Sorry to disappoint, but FinFET is simply part of a hierarchy that gives you extra process nodes compared with junction isolation. The first step in that hierarchy is FDSO, which should theoretically give slightly over one node, then FINFET, which shoud allow a further two-and-a-bit nodes, and finally nanowires, which might theoretically give a futher two nodes.
But it gets worse: so far as the FET is concerned it’s not only the field and bandgap properties that limit the scaling, but also the molecular structure; so, even though nanowires might otherwise take gate lengths to 3-nm, silicon itself limits the usable gate length to about 5-nm. Hence the search for better-organised 2D crystalline semiconductors, and preferebly with a native oxide that is stable and has a high high-dielectricelectrical properties that are more suitable for small geometries; it must also have a suitable bandgap and adequate mobility.

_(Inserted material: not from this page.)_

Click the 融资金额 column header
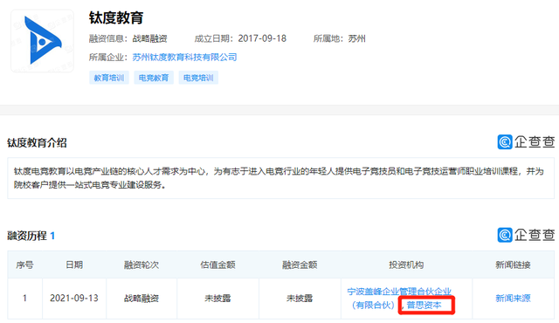559x323 pixels. point(300,265)
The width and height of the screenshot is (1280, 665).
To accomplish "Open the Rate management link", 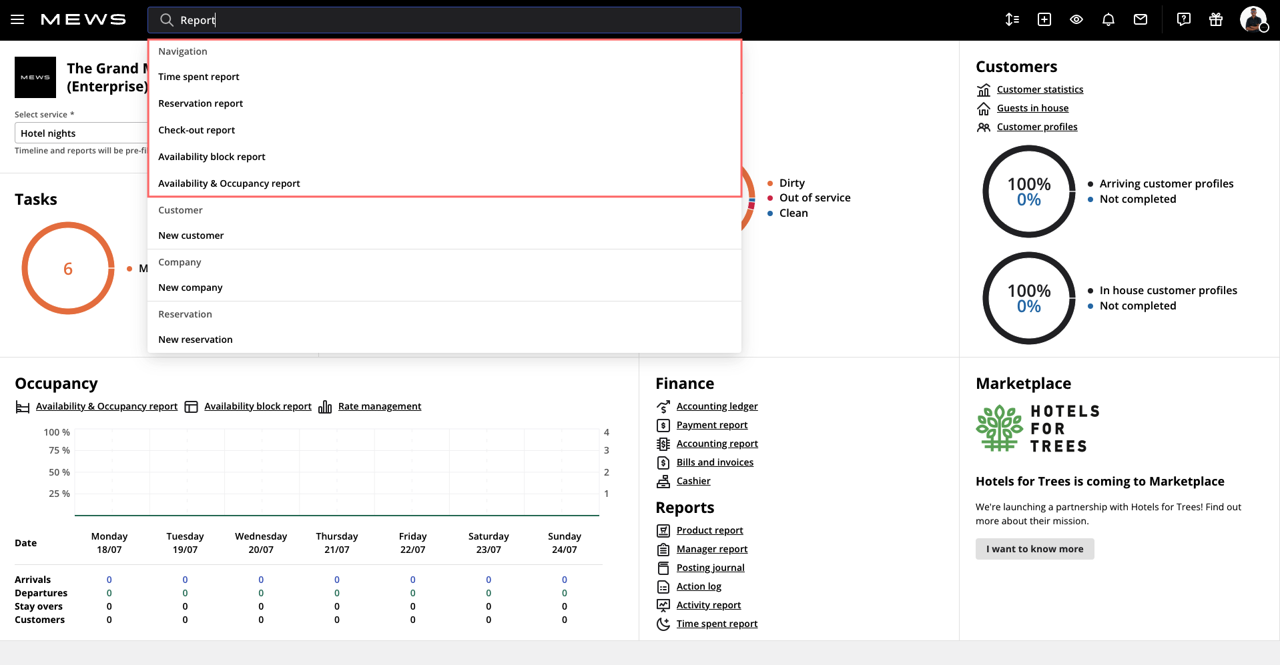I will coord(379,406).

If we were to find an ideal material it miight theoretically take us as far as 1-nm, but then, of course there’s the small issue of interconnect…

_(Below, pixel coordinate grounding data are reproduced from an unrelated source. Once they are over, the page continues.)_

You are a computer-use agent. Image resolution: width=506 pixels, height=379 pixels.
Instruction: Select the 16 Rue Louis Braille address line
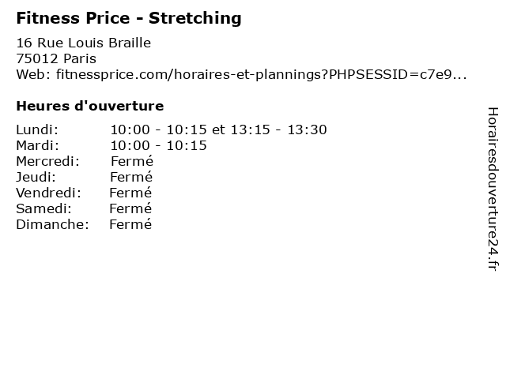(x=84, y=43)
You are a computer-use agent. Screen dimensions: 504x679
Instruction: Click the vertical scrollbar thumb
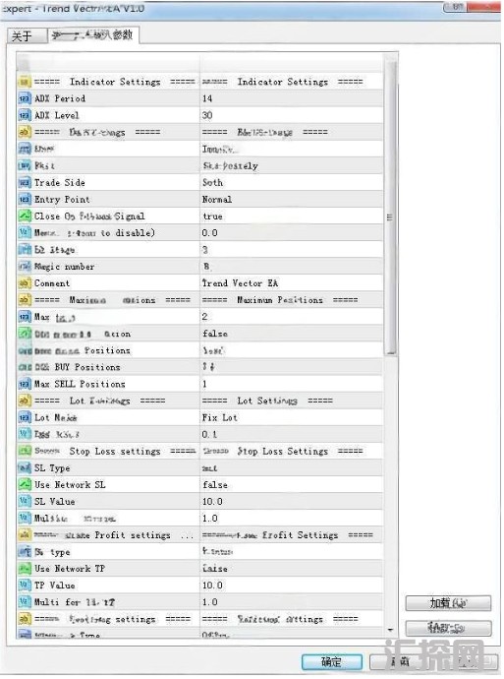[x=391, y=208]
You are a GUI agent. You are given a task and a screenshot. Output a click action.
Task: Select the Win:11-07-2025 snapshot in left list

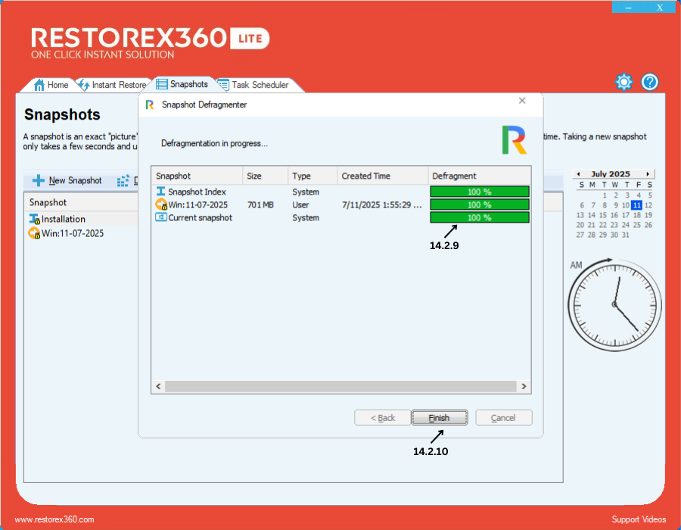tap(72, 233)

I very respectfully disagree with your statement. Please do not take offense. Let me explain:
Sure – 3D IC, TSV and – eventually – silicon level 3D circuitry is moving forward and will help. But they are, collectively, just a stopgap.

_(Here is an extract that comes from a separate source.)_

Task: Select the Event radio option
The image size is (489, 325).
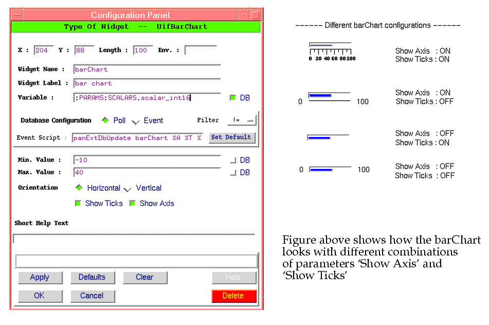Action: [x=136, y=121]
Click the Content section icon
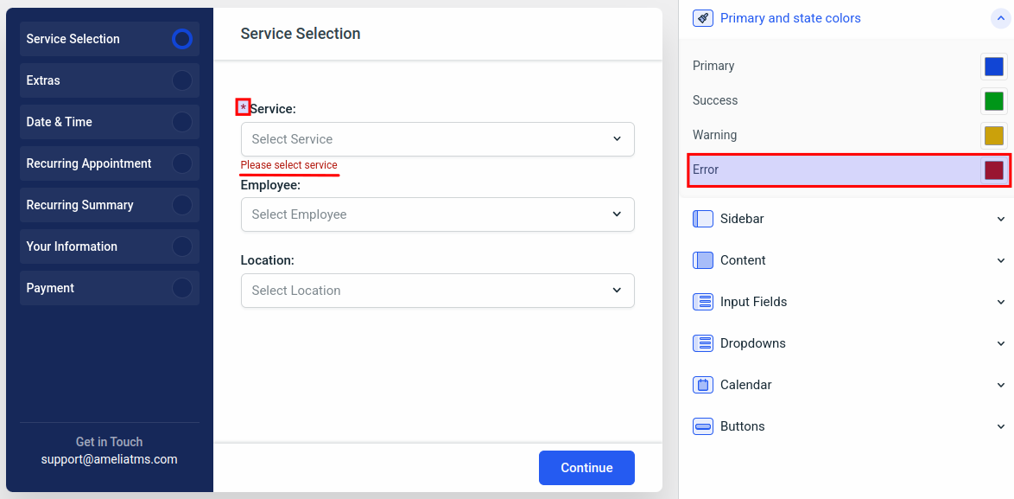The image size is (1014, 499). pyautogui.click(x=702, y=260)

Consider: there are three primary markets served by Silicon Valley: Consumer, Communications and Computing (the three C’s.) They’re all stagnant – Computing is continuing a long term trend of stagnation and now decline, Consumer is absolutely dead in the water because of the audio-visual limitations of human senses and a severe lack of disposable income for consumers, and communications is now re-entering stagnation because of the decline in pressure on the backhaul, cascading thru enterprise networking and storage, because of the rolling over of both smartphone and mobile computing markets, both of which are on the edge of saturation. Industrial is too fragmented to compensate for this, and automotive is not really a fresh avenue for growth, as it is saturating as well in terms of electronics content in addition to stagnating because of weakness in consumer disposable income.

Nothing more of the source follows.